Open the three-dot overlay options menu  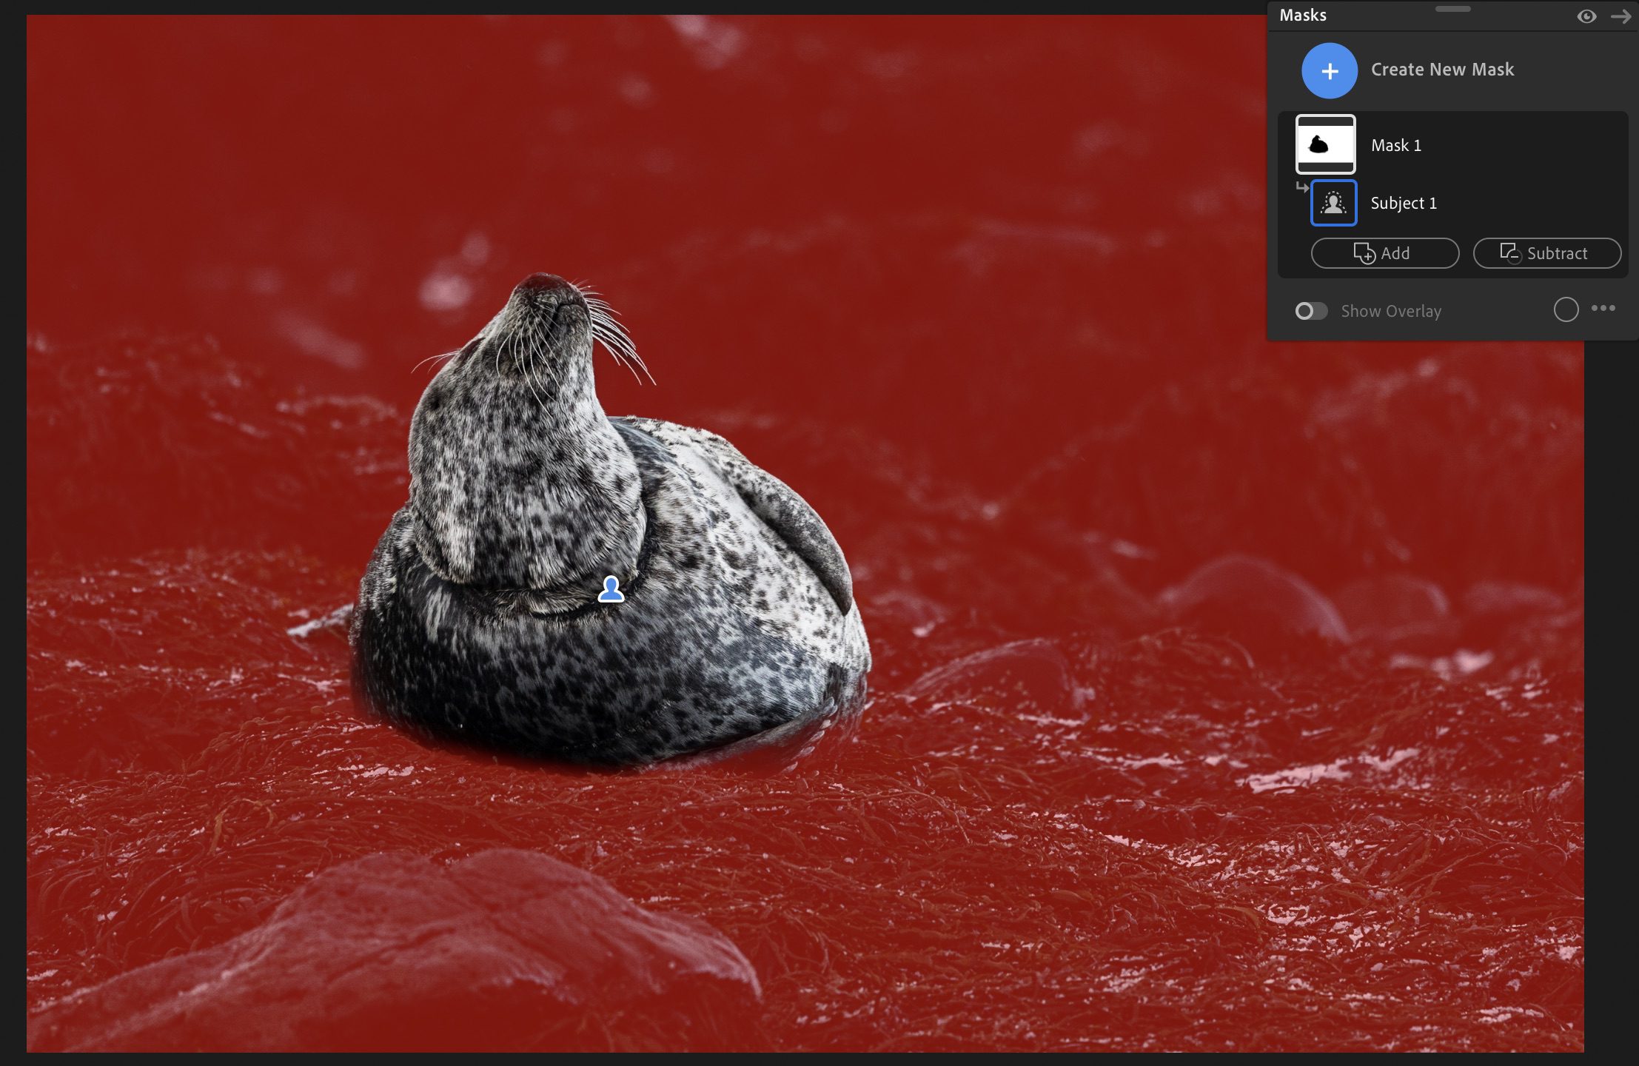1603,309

...

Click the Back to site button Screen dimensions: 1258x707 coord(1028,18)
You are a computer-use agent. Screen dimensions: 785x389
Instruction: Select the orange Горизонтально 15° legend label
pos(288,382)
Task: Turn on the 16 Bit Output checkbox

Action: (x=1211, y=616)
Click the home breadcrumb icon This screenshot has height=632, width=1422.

*Work required*
Begin at the line above that has "Instruction: Select the" and stop after the line that has "Click the home", copying each line exactly and adding nothing else.

*Your solution*
Instruction: Select the orange Горизонтально 15° legend label
pos(288,382)
Task: Turn on the 16 Bit Output checkbox

Action: (x=1211, y=616)
Click the home breadcrumb icon This screenshot has height=632, width=1422.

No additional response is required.